Handel, re-orchestrated Mozart, and arranged Mosel
Timotheus oder Die Gewalt der Musik [Alexander’s Feast] – Ode in two parts to a libretto by John Dryden, adapted by Newburgh Hamilton, translated into German by Carl Wilhelm Ramler [sung in German]
Roberta Invernizzi (soprano), Werner Güra (tenor) & Gerald Finley (bass)
Singverein der Gesellschaft der Musikfreunde in Wien
Concentus Musicus Wien
Nikolaus Harnoncourt
Recorded 28 & 29 November 2012 in the Musikverein, Vienna
Reviewed by: Curtis Rogers
Reviewed: December 2013
CD No: SONY CLASSICAL
88883704812 (2 CDs)
Duration: 1 hour 36 minutes
This recording is of a concert that marked the bicentenary of the founding of the Gesellschaft der Musikfreunde in Vienna and reconstructed its opening performance, which featured several hundred musicians (professional and amateur) performing Mozart’s re-orchestration of Handel’s Alexander’s Feast – as Timotheus oder Die Gewalt der Musik – with some further touching up (such as the addition of a bass drum, and extra brass) by Franz Ignaz von Mosel, who changed the title to Timotheus and also conducted. Nikolaus Harnoncourt used the original orchestral parts in preparing this performance. A work praising the power of music was an obvious choice for the society’s opening concert, but it also had political overtones as the Austrian Empire’s musical proficiency was represented as a factor in the part it played in the defeats inflicted upon Napoleon that year.
The 1812 performance took place in the Spanish Riding School where Mosel was able to mount a gargantuan spectacle. Harnoncourt mustered as many musicians (including about a hundred singers) as could fit on the stage of the Musikverein. The result is audibly that of a great ceremonial occasion, with very vivid and immediate sound – sometimes too hectoring – not least when the brass and drums come to the fore (beware having the volume too high). The choir members are full-voiced and clearly enjoy themselves, and the whole effect is rather like those massed performances of Handel’s oratorios under Sargent or Beecham, except that there is no vibrato of course, and the ‘period’ brass instruments are rather rasping, and at times the woodwinds sound acidic.

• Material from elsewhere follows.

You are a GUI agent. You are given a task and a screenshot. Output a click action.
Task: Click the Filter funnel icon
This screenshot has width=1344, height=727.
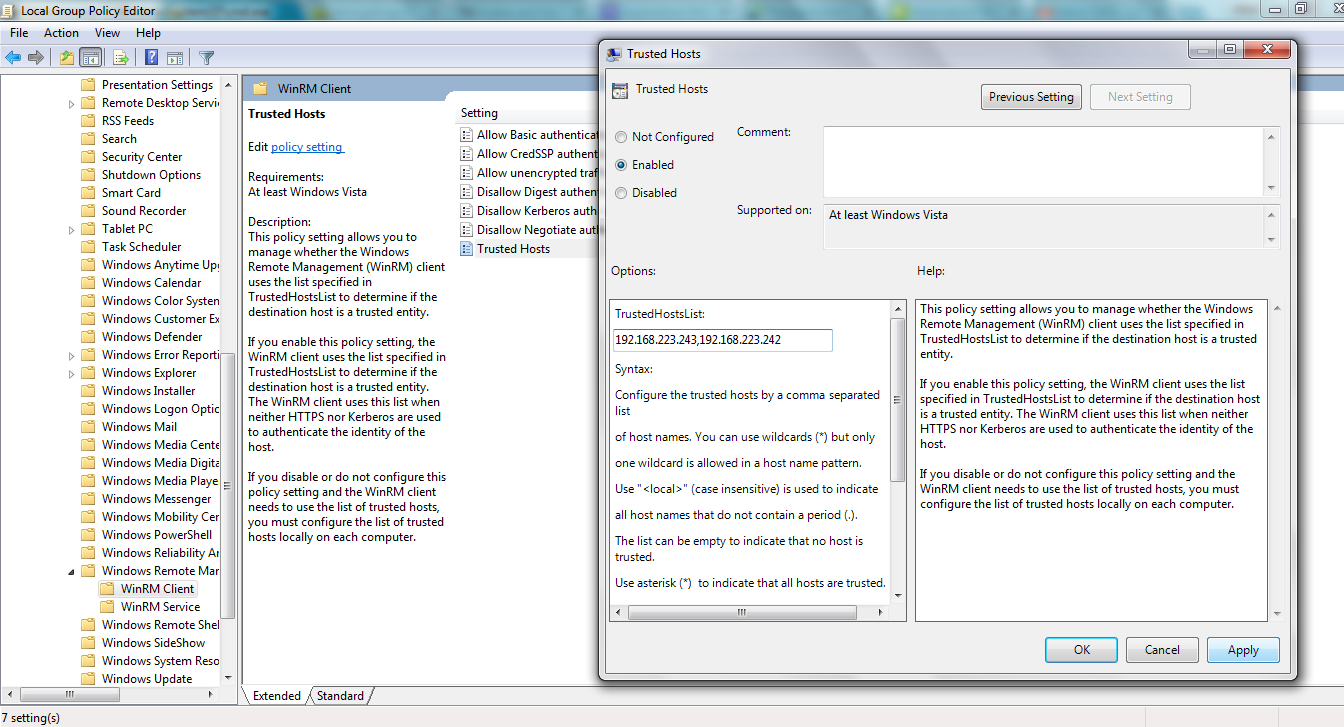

Subtle this performance isn’t, but Harnoncourt does manage to draw out wide (but not exaggerated) expressive and dynamic contrasts. The ‘Andante’ of the Overture is a graceful dance, for instance, and there is a quiet dignity in ‘Er sang den Perser’ (in mood and key foreshadowing ‘He was despised’ in Handel’s Messiah). Unfortunately, except for Gerald Finley (with just two arias), the soloists are not at their best. Werner Güra’s singing is often bland and uninspired. Worse, it’s rather worrying that the melismas in ‘Selig, selig, selig Paar’ seem rather a strain for him, and his taking breaths in the middle of these are audible. Roberta Invernizzi is musically more varied in her part (her solo in ‘Er sang den Perser’, for example, is moving), but she is often wobbly and intonation is sometimes insecure – her reaching up to the high B flats in ‘Thaïs führt ihn an’ is not pretty.
At best then, this release serves as a record of what must have been a lively and memorable occasion in Vienna’s venerable musical calendar. With more intelligent and nuanced renditions it could have been an even more worthwhile document charting the influence which Handel’s music had beyond his adopted English home, in mainland Europe during the 19th-century.